2.8.2.1. La perspective d’agent ou des gestionnaires

Opler et al. (1999) mentionnent que les gestionnaires ont une plus grande préférence pour la trésorerie parce que cette liquidité disponible sans contrainte permet de réduire le risque de sous financement pour l’entreprise et d’augmenter le pouvoir discrétionnaire des gestionnaires dans la prise de décision et les choix d’investissement, en l’absence du droit de regard des pourvoyeurs de fonds le cas échéant. La liquidité accumulée par les gestionnaires sert de précaution face au coût, au contrôle ou à la rigueur qui s’impose si les gestionnaires avaient eu recourt au financement externe.

Harford (1999) dans une étude sur la relation entre la politique d’investissement et le niveau de trésorerie a constaté que les dirigeants des entreprises avec un excès de trésorerie avaient tendance à réaliser plus d’acquisitions, que leurs acquisitions étaient plus des acquisitions de diversification, et qu’elles étaient plus susceptibles de diminuer la valeur pour les actionnaires.

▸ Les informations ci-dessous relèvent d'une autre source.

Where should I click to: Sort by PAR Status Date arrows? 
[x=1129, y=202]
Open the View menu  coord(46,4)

2.8.2.2. La perspective du principal ou des actionnaires

Dans la perspective des actionnaires, Opler et al. (1999) pensent que l’excédent de liquidité qui ne maximise pas leur valeur devrait leur être redistribué soit à travers le

paiement de dividendes ou de rachat d’actions. La présence de liquidité qui donne plus de pouvoir discrétionnaire aux gestionnaires à leur détriment irait à l’encontre du principe de délégation qui voudrait que les agents prennent les décisions pour le compte et dans l’intérêt unique du principal. En effet, selon la théorie de la relation d’agence, les gestionnaires ne sont simplement que les mandatés des actionnaires (Jensen et Meckling, 1976). Les décisions qui serviraient plus les intérêts des gestionnaires que ceux des actionnaires pourraient nuire à l’objectif de création de la valeur selon cette perspective.

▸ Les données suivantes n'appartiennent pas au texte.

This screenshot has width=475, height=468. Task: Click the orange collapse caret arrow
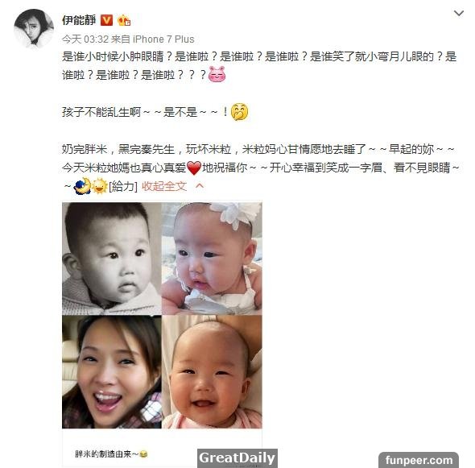[200, 186]
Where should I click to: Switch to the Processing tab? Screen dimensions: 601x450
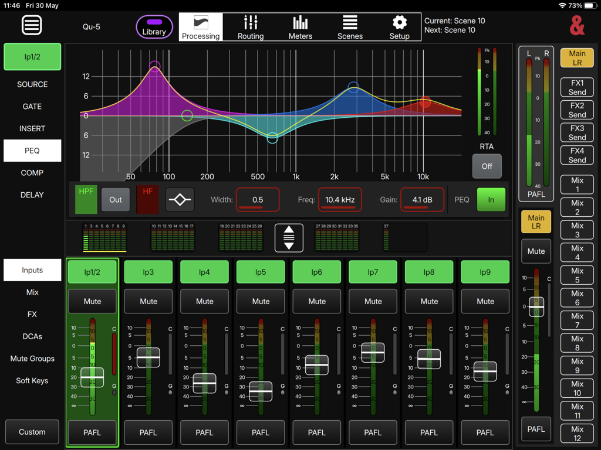(200, 26)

2.8.3. Conclusion sur relation d’agence

À cause de ces conflits dans la nature de la relation entre les parties (agent et principal), l’entreprise qui est ici dépersonnalisée, serait un ensemble de contrats entre les groupes aux intérêts divergents (actionnaires, gestionnaires, employés, créanciers, etc.) ayant des désirs et besoins différents à l’égard des risques et rendements. Dans une optique rationnelle, selon Horrigan (1987) et Opler et al. (1999), l’absence de la prise en compte des conflits possibles dans la relation entre agent et principale cause des écarts comportementaux ou de rendement par rapport aux prévisions de la théorie. Malgré l’impression d’équilibre dans la relation, ces écarts peuvent d’ailleurs persister à cause du phénomène de sujétion (Morin et al. 1996) qui, rappelons-le, stipule que lorsqu’il y a partage d’intérêt entre les parties, que ces intérêts soient partiellement communs ou incompatibles, la relation ne sera stabilisée que si une des parties prend l’ascendance sur l’autre.

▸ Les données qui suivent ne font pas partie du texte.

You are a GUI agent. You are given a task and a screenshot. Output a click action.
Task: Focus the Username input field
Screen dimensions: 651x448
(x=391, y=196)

Les coûts d’agence, qui n’auraient pas existés n’eut été le caractère conflictuel et divergents des intérêts des partie prenantes, peuvent contribuer à creuser le fossé entre le prix et la valeur fondamentale et donc l’écart entre les prévisions des modèles classiques en finance et les observations que des auteurs béhavioristes comme Ritter (2002) qualifient d’anomalies. Les actions visant à juguler ces conflits entre agents peuvent être très coûteuses et réduire significativement la valeur totale de l’entreprise

et par ricochet la valeur spécifique des actions, accentuant ainsi l’écart observé entre le prix et la valeur. Au sens d’Aktas (2004), la persistance de cet écart serait le fait d’une vision statique perpétuée par les modèles historiques du courant dominant en finance avec une perspective traditionnelle rationnelle de la relation d’agence où les parties (agents et principales) se livrent à un jeu de domination où le bonheur des uns fait le malheur des autres. Dans la vision dynamique de l’entreprise, à travers les relations d’agences, les parties reconnaissent que le bien-être individuel dépend du succès du groupe. Selon nous, dans vision dynamique de la relation d’agence, le niveau optimal de la trésorerie correspondrait au seuil de liquidité contribuant de façon satisfaisante au succès du groupe des parties prenantes.